### Do this:
Continue the career-advice article on handling job dilemmas, picking up right after its final sentence.

### Text to read:
^^^^^^^^
Fed up with your job, looking for a promotion or don’t even know where to start? Lloydspharmacy’s learning and development manager Manjit Nahal can help

The start of a new year can often make you question your career. But while the questions are obvious, the answers are often harder to find. So whether you're planning a complete overhaul or are simply looking for a step up, Manjit Nahal, learning and development manager for Lloydspharmacy parent company Celesio, explains how to tackle your dilemma.

Scenario one: You think you're in the wrong job

The post-Christmas return to work is inevitably a painful experience. The prospect of more early mornings and late nights, while battling inclement weather, can cause many to rethink their career. But how can you tell whether it's a case of the blues, or whether you really need a change of scene?

Start by thinking about what attracted you to the role in the first place, advises Ms Nahal. And if those positive aspects are no longer there, it may be time to move on. "Be clear about what you want from your career – is this something that your current role is giving you?" she asks.

Research is also vital before making a change and work experience can help you make an informed decision. "If possible, first-hand experience will give you a taster of a new role or sector, and will help you decide if it is something worth pursuing," Ms Nahal advises.
^^^^^^^^
### Dataset excerpts:
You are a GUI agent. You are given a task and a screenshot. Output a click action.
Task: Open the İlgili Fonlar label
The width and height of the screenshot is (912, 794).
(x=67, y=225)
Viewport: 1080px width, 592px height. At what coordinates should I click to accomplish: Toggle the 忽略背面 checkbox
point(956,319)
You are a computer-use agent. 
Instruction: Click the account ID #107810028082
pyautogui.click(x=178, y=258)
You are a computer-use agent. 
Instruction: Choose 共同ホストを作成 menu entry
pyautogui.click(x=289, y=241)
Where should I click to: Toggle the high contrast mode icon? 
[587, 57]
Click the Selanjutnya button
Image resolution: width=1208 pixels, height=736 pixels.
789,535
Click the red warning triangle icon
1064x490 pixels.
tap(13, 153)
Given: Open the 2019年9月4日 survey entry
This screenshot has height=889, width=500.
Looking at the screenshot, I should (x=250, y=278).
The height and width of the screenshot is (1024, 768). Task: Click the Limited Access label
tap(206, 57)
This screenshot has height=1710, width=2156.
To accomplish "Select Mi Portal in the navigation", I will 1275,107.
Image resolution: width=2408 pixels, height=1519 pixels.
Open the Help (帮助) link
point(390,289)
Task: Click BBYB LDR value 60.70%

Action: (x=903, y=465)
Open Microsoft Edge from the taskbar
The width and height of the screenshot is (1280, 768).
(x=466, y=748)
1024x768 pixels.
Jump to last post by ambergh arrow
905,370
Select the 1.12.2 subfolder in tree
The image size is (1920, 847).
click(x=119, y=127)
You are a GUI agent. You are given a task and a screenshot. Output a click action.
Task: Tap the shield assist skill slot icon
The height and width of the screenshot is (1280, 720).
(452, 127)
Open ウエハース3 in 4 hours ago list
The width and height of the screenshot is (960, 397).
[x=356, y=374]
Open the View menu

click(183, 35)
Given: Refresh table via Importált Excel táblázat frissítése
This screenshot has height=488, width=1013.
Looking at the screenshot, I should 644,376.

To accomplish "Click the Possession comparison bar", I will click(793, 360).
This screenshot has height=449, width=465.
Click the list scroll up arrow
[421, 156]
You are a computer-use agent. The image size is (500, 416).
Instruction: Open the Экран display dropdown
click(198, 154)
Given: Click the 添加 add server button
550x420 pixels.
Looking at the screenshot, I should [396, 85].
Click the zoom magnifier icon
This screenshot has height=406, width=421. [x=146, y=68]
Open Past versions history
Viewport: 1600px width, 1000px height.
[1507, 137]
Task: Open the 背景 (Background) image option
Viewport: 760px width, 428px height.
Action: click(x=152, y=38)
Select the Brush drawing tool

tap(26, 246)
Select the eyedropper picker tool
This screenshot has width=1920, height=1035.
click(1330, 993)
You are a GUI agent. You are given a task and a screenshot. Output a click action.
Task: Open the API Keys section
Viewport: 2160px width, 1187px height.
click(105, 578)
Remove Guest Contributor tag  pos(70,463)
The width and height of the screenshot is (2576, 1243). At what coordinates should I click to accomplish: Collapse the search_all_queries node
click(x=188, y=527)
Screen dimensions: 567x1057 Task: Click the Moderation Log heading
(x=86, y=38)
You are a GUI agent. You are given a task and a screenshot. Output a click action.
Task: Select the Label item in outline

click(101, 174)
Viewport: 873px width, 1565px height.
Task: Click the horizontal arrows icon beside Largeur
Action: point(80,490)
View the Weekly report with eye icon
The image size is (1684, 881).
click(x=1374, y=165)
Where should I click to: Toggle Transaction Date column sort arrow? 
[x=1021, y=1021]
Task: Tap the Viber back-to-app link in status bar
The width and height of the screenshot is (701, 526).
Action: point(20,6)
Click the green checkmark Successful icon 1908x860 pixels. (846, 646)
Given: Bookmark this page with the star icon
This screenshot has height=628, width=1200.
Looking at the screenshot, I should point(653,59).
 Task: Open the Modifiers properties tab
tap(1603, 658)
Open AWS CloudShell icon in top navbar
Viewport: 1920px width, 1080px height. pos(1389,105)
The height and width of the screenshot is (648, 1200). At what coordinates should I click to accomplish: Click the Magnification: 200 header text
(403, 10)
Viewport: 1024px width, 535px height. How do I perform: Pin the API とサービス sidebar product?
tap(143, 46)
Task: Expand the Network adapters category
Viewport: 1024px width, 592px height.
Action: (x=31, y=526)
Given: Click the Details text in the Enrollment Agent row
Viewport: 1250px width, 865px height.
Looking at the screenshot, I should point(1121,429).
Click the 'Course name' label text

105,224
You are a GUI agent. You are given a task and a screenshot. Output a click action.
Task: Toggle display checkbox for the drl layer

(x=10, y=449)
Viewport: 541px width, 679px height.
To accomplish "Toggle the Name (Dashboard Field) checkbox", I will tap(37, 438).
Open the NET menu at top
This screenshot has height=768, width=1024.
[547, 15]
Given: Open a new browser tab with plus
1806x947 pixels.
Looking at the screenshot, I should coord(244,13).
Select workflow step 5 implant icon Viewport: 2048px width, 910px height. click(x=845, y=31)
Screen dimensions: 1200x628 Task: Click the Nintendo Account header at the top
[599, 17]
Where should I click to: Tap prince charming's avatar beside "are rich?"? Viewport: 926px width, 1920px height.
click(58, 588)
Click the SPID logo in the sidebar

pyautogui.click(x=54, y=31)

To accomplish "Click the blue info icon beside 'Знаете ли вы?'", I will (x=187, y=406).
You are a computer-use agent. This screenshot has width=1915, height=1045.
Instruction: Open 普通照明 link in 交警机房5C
^^^^^^^^
### Exercise response:
If you do decide to move on to new pastures, Ms Nahal suggests employees make sure they have all the necessary skills first. And she stresses that it's "never too late" to make a change – even if it may require some sacrifices in the short term. "If a change of career is important to you, be prepared to make compromises or sacrifices, especially if the change results in you taking a more junior position than you are used to," she says.

Scenario two: You're in the right job, but want to move up a rung on the career ladder

Once you feel stable in your job, it's only natural to look for a promotion. But securing that elusive step up can be a minefield – from knowing whether you're ready, to establishing whether your boss has equal confidence in you.

If you feel you're excelling in your role, Ms Nahal recommends talking to your line manager about career progression. Not only can they alert you to potential opportunities, she says, but it can also help you show that you're ready for promotion. "Be willing to gain experience and take on additional responsibilities – these may be outside of your current job role and above and beyond your day job," she advises. Ms Nahal also names willingness to accept and act on constructive feedback as a must.

And if that ideal opportunity is yet to come up, she advises potential candidates to think about other ways of boosting their career. "There may be opportunities that you have never thought about, such as mentoring a pre-registration trainee or trainee technician, or getting involved with other local organisations such as your LPC," Ms Nahal says. "These things will help keep you interested in your role as well as boosting your CV."

Scenario three: You can't decide on your career path

Regardless of what your careers teacher told you, people rarely have their working lives mapped out by the time they leave school. And even when you've been in the world of work for a while, you may still feel unsure of what direction to take.

If this is you, Ms Nahal recommends talking to as many people as possible. If you see a role that you think might be worth pursuing, she advocates work experience, as the "grass isn't always greener on the other side".

A career break is also another option if you need time to make your decision. But Ms Nahal recommends approaching this with caution. "You need to be able to justify your reasoning for the career break," she warns. "No explanation of the break may raise question by a prospective employer around commitment and credibility."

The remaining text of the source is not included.